I think I first “got” monad transformers after reading the wonderful article Grok Haskell Monad Transformers by Dan Piponi. But it wasn’t without some frustration, and I think that was due to the use of arbitrary functions (test1, test2, go1, go2…). I found it hard to wrap my mind around the bigger issue of the transformer mechanics when I didn’t have a firm grasp on what the purpose of these individual functions were.

So, I wrote the ubiquitous “Guess a number” program, that many probably first wrote in BASIC, using Haskell and a State Transformer instead.

guess_a_number.hs, or improved version with error handling (submitted by tphyahoo@gmail.com).

module Main where
import System.Random
import Control.Monad.State

main = do answer <- getStdRandom (randomR (1,100)) -- think of a number
          putStrLn "I'm thinking of a number between 1 and 100, can you guess it?"
          guesses <- execStateT (guessingSession answer) 0
          putStrLn $ "Success in " ++ (show guesses) ++ " tries."

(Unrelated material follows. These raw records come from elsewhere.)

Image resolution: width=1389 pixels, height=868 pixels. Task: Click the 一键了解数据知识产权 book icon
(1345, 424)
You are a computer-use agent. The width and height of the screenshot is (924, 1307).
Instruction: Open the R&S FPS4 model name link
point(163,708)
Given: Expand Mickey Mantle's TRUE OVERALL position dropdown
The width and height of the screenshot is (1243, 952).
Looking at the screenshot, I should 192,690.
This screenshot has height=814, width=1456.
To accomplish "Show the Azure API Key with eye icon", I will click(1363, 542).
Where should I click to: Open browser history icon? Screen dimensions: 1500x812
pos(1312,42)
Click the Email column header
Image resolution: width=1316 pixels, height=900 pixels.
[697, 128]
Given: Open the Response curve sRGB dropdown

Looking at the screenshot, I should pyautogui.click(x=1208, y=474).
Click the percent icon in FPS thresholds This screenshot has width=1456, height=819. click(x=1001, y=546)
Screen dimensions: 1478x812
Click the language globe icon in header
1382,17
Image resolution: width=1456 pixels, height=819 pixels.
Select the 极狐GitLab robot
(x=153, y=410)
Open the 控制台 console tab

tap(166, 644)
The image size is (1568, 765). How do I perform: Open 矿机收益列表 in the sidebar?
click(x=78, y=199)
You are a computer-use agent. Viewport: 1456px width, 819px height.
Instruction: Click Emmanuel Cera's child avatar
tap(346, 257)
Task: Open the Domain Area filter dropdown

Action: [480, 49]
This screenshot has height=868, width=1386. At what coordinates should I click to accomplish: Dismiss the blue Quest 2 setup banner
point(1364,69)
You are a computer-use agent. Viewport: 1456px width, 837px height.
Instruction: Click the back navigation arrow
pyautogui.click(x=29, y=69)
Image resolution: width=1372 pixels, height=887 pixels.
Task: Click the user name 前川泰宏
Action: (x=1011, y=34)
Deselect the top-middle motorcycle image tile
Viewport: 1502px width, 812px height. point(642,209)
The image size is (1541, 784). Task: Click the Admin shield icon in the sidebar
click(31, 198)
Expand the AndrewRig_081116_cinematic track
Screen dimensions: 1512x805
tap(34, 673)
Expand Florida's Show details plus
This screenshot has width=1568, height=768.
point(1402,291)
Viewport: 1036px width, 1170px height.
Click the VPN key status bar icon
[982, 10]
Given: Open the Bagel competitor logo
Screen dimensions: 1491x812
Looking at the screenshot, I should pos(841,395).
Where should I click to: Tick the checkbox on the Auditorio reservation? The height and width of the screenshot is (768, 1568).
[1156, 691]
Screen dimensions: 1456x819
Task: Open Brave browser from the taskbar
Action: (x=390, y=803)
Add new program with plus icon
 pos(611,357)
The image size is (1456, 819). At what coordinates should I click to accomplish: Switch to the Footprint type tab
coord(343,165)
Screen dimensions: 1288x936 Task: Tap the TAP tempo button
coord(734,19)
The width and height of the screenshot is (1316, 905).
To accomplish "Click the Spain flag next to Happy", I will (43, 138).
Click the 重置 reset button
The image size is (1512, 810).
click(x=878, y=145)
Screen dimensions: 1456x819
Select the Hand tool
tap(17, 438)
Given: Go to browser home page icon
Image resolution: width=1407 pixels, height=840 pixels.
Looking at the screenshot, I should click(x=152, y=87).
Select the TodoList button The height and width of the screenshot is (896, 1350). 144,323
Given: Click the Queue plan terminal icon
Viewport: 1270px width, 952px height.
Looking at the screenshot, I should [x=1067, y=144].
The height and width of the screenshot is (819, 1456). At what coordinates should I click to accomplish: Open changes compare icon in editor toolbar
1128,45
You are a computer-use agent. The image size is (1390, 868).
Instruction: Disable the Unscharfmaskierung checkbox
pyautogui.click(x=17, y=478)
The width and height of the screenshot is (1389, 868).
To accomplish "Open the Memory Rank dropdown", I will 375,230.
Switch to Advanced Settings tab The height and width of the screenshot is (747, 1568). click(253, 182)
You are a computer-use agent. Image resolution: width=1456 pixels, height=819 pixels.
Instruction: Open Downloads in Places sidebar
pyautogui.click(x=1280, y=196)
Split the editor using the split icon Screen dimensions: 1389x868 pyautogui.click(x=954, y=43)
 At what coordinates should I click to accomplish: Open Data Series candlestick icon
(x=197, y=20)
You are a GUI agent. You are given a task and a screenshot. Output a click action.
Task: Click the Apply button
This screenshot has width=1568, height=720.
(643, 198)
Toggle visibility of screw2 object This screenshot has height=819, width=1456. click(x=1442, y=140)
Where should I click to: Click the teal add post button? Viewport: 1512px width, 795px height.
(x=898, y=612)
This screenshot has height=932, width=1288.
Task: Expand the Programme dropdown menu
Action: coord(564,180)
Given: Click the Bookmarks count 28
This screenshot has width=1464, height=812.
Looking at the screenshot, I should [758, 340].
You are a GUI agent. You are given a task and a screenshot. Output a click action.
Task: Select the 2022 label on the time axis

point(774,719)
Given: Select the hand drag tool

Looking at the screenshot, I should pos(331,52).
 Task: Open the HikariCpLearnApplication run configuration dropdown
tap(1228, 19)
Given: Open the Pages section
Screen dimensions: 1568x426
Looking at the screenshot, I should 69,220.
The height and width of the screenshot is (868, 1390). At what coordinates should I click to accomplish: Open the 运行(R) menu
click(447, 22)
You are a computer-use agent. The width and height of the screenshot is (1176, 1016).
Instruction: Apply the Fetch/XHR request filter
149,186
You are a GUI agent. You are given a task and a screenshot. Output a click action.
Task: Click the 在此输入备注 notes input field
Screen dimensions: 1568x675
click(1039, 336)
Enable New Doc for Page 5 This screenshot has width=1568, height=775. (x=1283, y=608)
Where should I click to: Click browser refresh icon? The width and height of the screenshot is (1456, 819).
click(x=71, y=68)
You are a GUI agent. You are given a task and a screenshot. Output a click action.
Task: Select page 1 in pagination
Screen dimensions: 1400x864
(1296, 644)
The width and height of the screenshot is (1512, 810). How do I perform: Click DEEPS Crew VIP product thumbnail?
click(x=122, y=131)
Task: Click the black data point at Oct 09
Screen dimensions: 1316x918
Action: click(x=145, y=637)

guessSession :: Int -> StateT Int IO ()
guessSession answer =
    do gs <- lift getLine    -- get guess from user
       let g = read gs       -- convert to number
       modify (+1)           -- increment number of guesses
       case compare g answer of
              LT -> do lift $ putStrLn “Too low”
                       guessSession answer
              GT -> do lift $ putStrLn “Too high”
                       guessSession answer
              EQ -> lift $ putStrLn “Got it!”

It illustrates a few things rather nicely I think, especially given it is only 20 lines long.

  • Moving a function argument into the State monad (It is easy to see how guessSession might take two arguments, the answer, and number of guesses made).
  • Incorporating state and IO into the same function, by use of StateT.
  • recursive StateT/IO “Just Works”
  • Highly imperative, state changing, I/O code can be written in Haskell in much the same way as other languages. That is to say, it’s not the pain you might expect given Haskell’s goal of purity.
  • Much thanks to Don and Cale from #haskell for showing me how to write a proper case statement!

2 Comments »

  1. […] Some guy who, judging by what appears to be a pro-illegal immigration rally photo as the header of his blog, apparently doesn’t believe America has the right to defend its borders or its sovereignty, has an interesting, more realistic example of using monad transformers which is, as he points out, more concrete. […]

    Pingback by A Haskell study plan « Metacircular thoughts — March 5, 2007 @ 10:05 pm

  2. Very nice example.

    As an exercise, I modified this so that it asks you to keep trying to enter an integer if you enter something that doesn’t parse as a number. In order to create a handle-able error, I wrote a monadic version of read that uses fail rather than error when there’s no parse.